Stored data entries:
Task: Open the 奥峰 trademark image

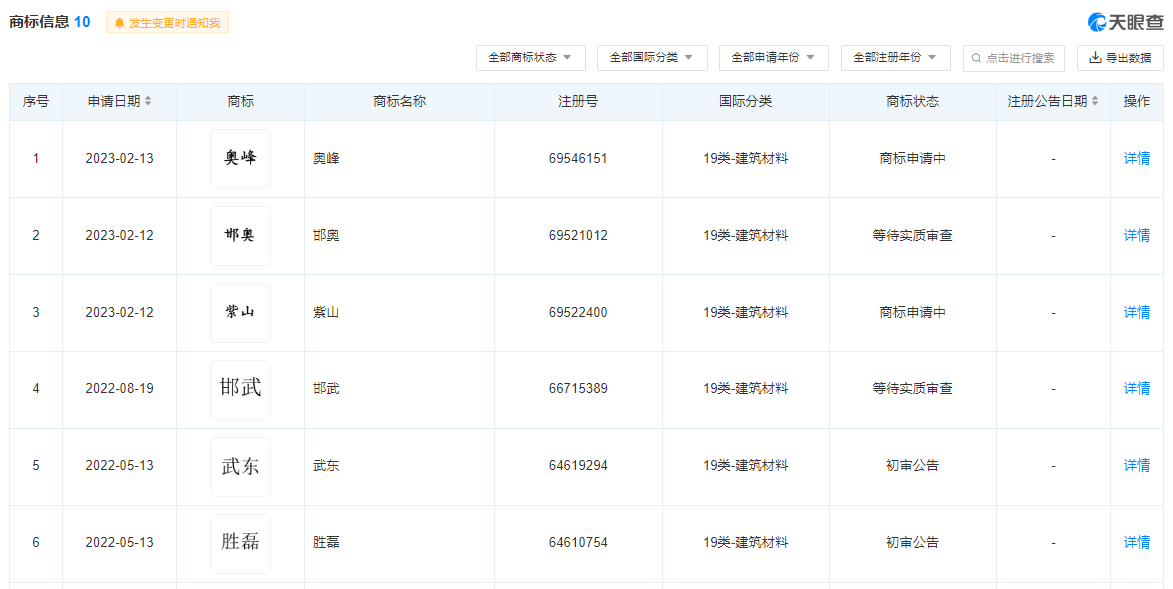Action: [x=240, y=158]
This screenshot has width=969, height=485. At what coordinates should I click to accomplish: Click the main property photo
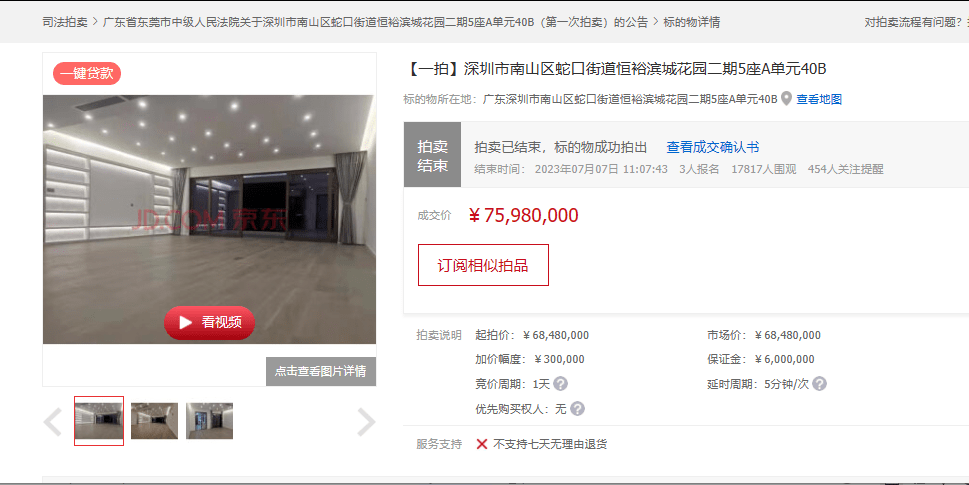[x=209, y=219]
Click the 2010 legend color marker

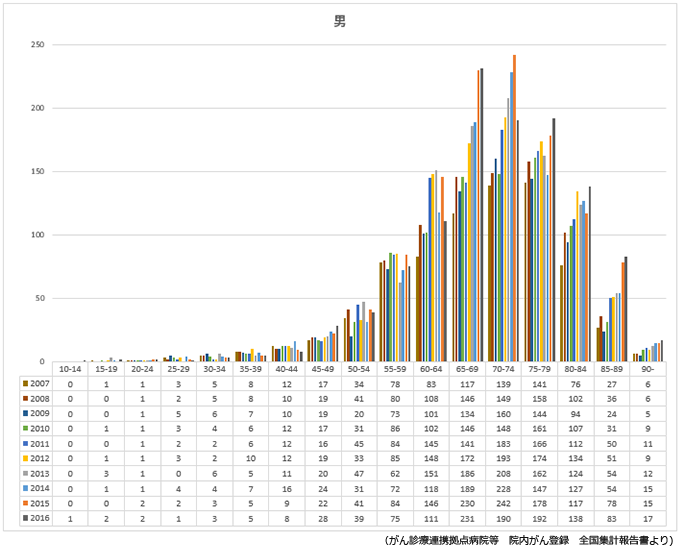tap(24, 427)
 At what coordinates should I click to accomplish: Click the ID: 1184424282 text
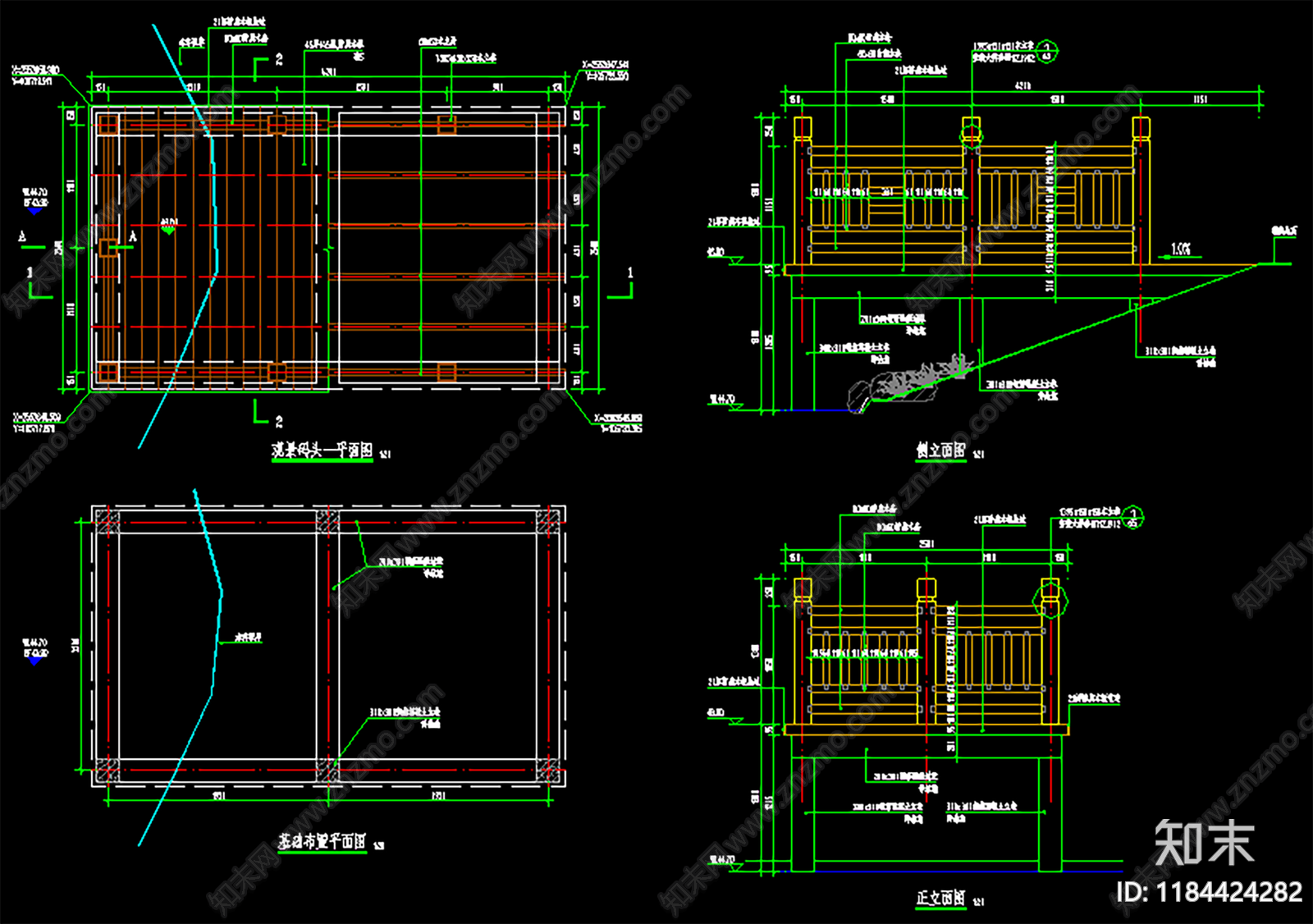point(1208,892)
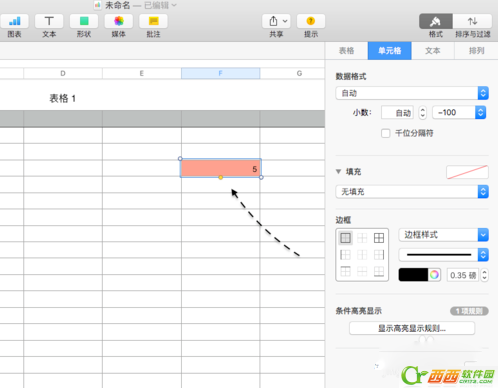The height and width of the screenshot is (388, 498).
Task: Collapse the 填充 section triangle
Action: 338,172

Exercise: Give again, unchanged, only the lines from the line containing "ID: 1184424282 text" to the last line of the records above. Pictures do not belong in the copy.

Expected answer:
 At what coordinates should I click to accomplish: Click the ID: 1184424282 text
point(1208,892)
The height and width of the screenshot is (388, 498).
Task: Collapse the 填充 section triangle
Action: 338,172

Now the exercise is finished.